Work instruction 1 >>
In the passage on AI regulation, what does Fuller say the regulatory bodies are not equipped with?
Work instruction 2 >>
Pick up the passage on AI regulation after its final sentence and continue it.
Start of Exercise passage
Thus far, companies that develop or use AI systems largely self-police, relying on existing laws and market forces, like negative reactions from consumers and shareholders or the demands of highly-prized AI technical talent to keep them in line.
“There’s no businessperson on the planet at an enterprise of any size that isn’t concerned about this and trying to reflect on what’s going to be politically, legally, regulatorily, [or] ethically acceptable,” said Fuller.
Firms already consider their own potential liability from misuse before a product launch, but it’s not realistic to expect companies to anticipate and prevent every possible unintended consequence of their product, he said.
Few think the federal government is up to the job, or will ever be.
“The regulatory bodies are not equipped with the expertise in artificial intelligence to engage in [oversight] without some real focus and investment,” said Fuller, noting the rapid rate of technological change means even the most informed legislators can’t keep pace. Requiring every new product using AI to be prescreened for potential social harms is not only impractical, but would create a huge drag on innovation.
End of Exercise passage
Start of Dataset content
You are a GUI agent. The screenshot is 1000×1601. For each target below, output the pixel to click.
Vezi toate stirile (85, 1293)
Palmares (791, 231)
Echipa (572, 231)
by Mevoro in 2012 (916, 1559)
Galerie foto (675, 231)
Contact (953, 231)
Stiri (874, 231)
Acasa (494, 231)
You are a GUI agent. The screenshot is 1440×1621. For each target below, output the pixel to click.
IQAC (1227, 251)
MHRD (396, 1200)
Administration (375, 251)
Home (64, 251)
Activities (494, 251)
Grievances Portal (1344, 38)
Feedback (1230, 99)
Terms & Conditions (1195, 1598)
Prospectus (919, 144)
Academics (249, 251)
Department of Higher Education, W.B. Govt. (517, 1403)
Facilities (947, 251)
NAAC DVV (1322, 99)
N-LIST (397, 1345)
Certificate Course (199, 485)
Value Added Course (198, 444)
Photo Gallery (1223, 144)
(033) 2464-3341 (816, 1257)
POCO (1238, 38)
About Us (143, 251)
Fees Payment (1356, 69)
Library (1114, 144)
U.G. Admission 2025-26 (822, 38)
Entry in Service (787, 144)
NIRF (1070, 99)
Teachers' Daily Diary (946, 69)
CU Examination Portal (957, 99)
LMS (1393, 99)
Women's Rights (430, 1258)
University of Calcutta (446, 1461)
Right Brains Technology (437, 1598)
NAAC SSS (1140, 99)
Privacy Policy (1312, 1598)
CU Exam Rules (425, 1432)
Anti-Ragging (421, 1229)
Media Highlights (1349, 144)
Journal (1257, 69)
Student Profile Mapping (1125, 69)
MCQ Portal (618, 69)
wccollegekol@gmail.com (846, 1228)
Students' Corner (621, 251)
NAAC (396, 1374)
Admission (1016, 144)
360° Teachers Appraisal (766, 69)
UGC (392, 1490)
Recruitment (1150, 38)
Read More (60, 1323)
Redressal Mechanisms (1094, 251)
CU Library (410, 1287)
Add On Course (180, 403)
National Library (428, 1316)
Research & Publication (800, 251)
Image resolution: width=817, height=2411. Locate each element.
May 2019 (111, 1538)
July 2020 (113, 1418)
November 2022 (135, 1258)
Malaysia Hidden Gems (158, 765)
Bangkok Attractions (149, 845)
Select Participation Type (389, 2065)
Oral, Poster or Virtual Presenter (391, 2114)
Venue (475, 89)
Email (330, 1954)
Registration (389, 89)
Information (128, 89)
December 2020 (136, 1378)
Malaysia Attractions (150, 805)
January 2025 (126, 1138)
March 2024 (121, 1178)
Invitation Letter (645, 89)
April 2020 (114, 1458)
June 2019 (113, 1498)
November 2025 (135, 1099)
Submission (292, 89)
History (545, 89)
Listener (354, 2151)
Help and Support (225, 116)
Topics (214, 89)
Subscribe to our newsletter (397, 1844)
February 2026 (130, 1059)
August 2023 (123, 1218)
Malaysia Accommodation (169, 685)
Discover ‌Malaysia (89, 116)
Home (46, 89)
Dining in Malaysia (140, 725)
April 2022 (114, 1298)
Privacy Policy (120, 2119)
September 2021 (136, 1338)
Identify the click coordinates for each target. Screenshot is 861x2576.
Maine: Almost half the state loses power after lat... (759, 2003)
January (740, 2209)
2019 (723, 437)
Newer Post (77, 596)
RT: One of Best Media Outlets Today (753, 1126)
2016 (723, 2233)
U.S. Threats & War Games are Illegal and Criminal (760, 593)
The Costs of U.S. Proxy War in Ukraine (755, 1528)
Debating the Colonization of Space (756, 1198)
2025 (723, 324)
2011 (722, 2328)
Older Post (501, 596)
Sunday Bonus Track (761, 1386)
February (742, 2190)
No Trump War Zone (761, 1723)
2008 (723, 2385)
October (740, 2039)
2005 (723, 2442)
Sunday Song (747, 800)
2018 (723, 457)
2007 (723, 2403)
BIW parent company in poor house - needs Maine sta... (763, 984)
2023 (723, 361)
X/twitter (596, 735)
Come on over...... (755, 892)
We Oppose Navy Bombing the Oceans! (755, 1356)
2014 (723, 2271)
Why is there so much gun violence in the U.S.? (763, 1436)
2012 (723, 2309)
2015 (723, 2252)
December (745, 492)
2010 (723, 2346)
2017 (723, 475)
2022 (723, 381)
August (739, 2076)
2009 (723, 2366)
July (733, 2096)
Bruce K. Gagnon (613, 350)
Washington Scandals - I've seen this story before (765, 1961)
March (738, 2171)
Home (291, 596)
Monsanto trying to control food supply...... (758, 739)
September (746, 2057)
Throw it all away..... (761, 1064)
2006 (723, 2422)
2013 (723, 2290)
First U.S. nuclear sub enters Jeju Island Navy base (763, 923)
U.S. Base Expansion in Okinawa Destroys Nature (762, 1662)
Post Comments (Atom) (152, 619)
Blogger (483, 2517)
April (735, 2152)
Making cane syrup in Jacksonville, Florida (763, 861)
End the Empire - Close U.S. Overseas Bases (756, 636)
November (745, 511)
End of Dataset content
Written reply 1 >>
The expertise in artificial intelligence needed to engage in oversight without some real focus and investment.

Written reply 2 >>
Jason Furman, a professor of the practice of economic policy at Harvard Kennedy School, agrees that government regulators need “a much better technical understanding of artificial intelligence to do that job well,” but says they could do it.
Existing bodies like the National Highway Transportation Safety Association, which oversees vehicle safety, for example, could handle potential AI issues in autonomous vehicles rather than a single watchdog agency, he said.
“I wouldn’t have a central AI group that has a division that does cars, I would have the car people have a division of people who are really good at AI,” said Furman, a former top economic adviser to President Barack Obama.
Though keeping AI regulation within industries does leave open the possibility of co-opted enforcement, Furman said industry-specific panels would be far more knowledgeable about the overarching technology of which AI is simply one piece, making for more thorough oversight.
While the European Union already has rigorous data-privacy laws and the European Commission is considering a formal regulatory framework for ethical use of AI, the U.S. government has historically been late when it comes to tech regulation.
“I think we should’ve started three decades ago, but better late than never,” said Furman, who thinks there needs to be a “greater sense of urgency” to make lawmakers act.
Business leaders “can’t have it both ways,” refusing responsibility for AI’s harmful consequences while also fighting government oversight, Sandel maintains.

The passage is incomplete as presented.